Politically, it is an appeal by the Republicans to pander to voters who might be thinking of voting for the rival Marine Le Pen, leader of the National Front. The two rivals and other candidates are in the midst of coping with the problems of French identity, national sovereignty, political and economic relations with the European Union and the outside world, and above all immigration and threats of terrorism.
For a while in the months of 2016, American voters in primaries of the Republican party were bemused by the abundant choice of 17 candidates. In similar fashion, French voters for the first round of the presidential election on April 23, 2017 are bewildered if not bewitched by the choice of 11 contenders representing a wide range of opinions, and most of whom are likely to get less than 1 percent of the total poll.

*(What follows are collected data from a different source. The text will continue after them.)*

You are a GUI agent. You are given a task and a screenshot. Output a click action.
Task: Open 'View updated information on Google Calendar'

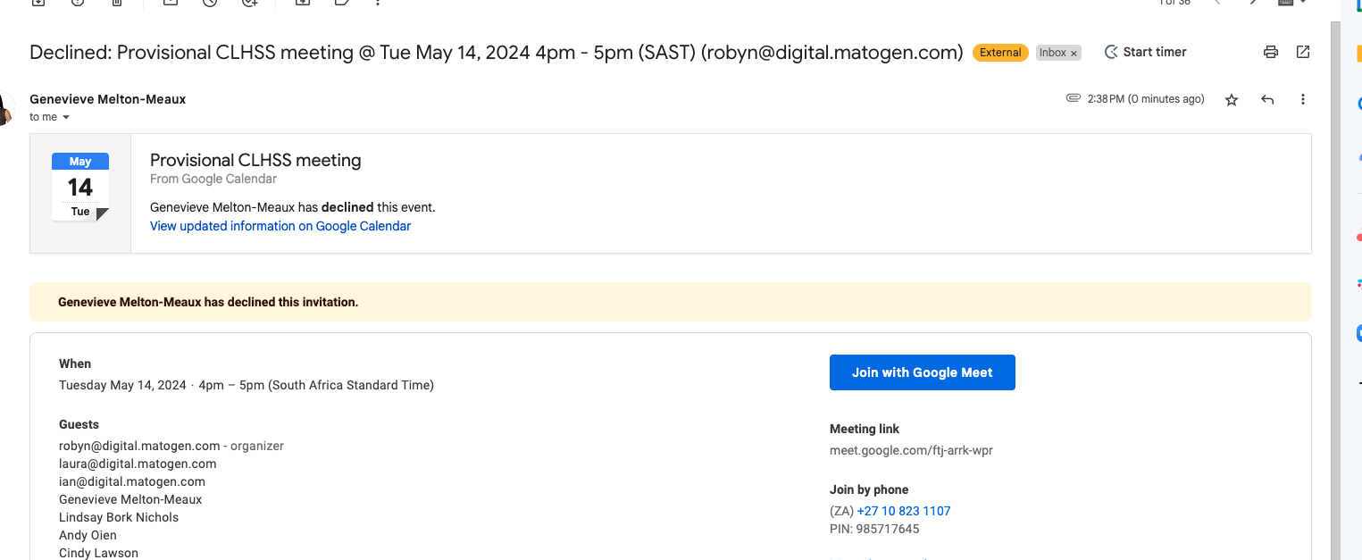pos(280,226)
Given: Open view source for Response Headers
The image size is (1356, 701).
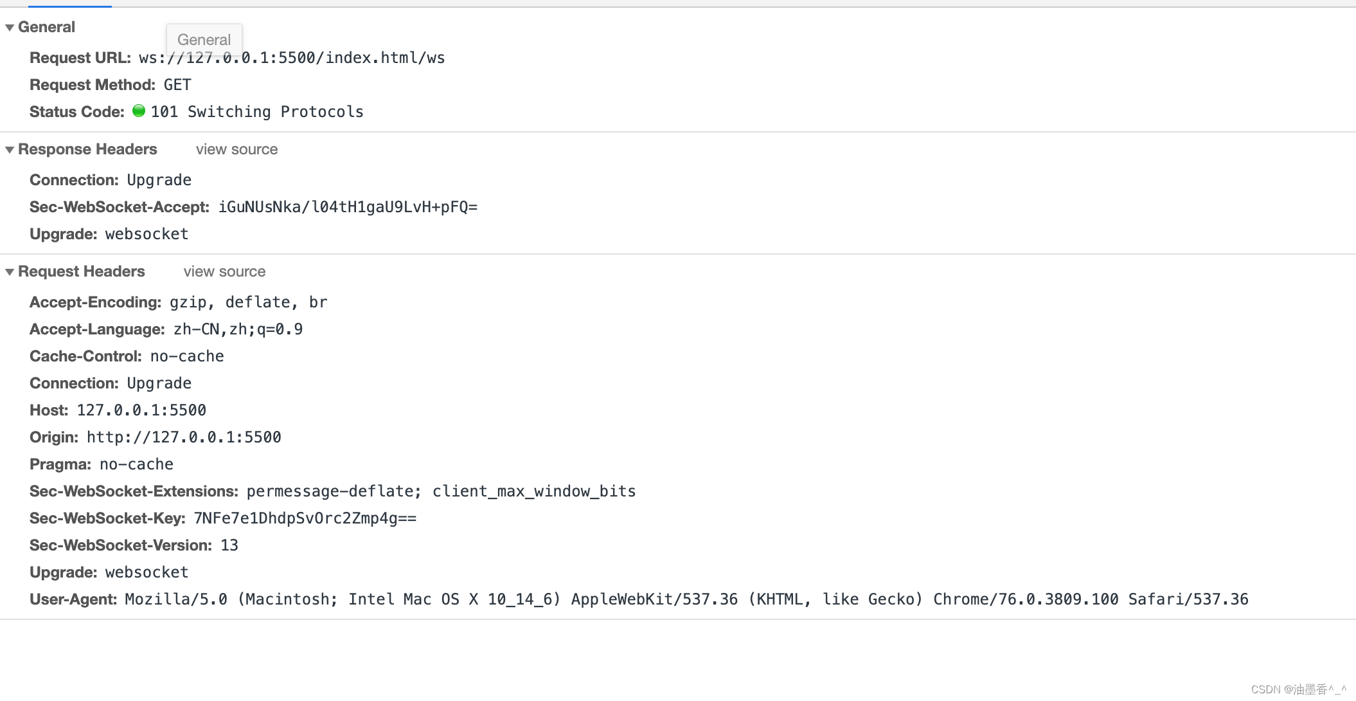Looking at the screenshot, I should click(236, 149).
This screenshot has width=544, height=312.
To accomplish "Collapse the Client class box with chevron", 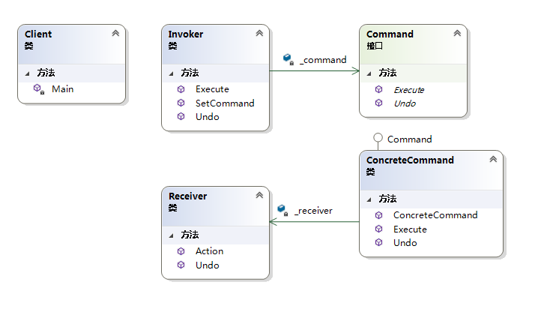I will (115, 34).
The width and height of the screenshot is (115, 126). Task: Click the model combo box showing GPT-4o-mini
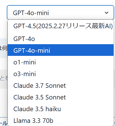click(x=60, y=13)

French politics are always intriguing, sometimes exciting and turbulent. Perhaps today it has not reached the heights of the 18th century revolutionary turbulence when the monarchy was ended and replaced by the Republic, and when rival forces, Girondins, Jacobins and Montagnards, disputed and killed each other.
Mighty figures, Brissot, Danton, Marat, Robespierre, Saint-Just, experienced or evaded execution, and the Committee of Public Safety of 11 members controlled life and death until Thermidor, July 26, 1794.
The Revolution, among so many other things, gave us a new term “terrorism” to describe an unpleasant part of political behavior. On August 28, 1794 Jean-Lambert Tallien in criticizing the behavior of Robespierre introduced for the first time the word “terror” into discussion, spoke of it as “a habitual, general shiver, an external shiver that affects the most hidden feelings.”
Indeed, France is still divided over the Revolution and the “true” Robespierre.
Was he an 18th century version of Stalin or Hitler, or the champion of popular sovereignty? Was he a secular saint or a bloody tyrant, a man who was once “incorruptible” and became the ideologist of terrorism?
Disagreement exists today when the municipal council of Paris in 2011 refused to name a street in the capital as “Robespierre.” Yet, one of the present presidential candidates Jean-Luc Melenchon is heralded by some as the “inheritor” of Robespierre.
One would have thought that stability in France had come and would continue with the creation by Charles de Gaulle of the 5th Republic in 1958.
The virtual repudiation today of traditional political parties and establishment figures such as Francois Hollande, Manuel Valls, and Nicolas Sarkozy, shows that consensus on the nature of France is still lacking. Nevertheless, the present presidential candidates echo, to some extent and in different ways, de Gaulle’s major concern.
This concern was de Gaulle’s nationalist standpoint that he expressed clearly in a letter of March 7, 1966 to President Lyndon Johnson, concerning French withdrawal from participation in the integrated command of NATO and saying his country would no longer put French forces at the disposal of NATO. France, de Gaulle said, "intends to recover in her territory the full exercise of her sovereignty."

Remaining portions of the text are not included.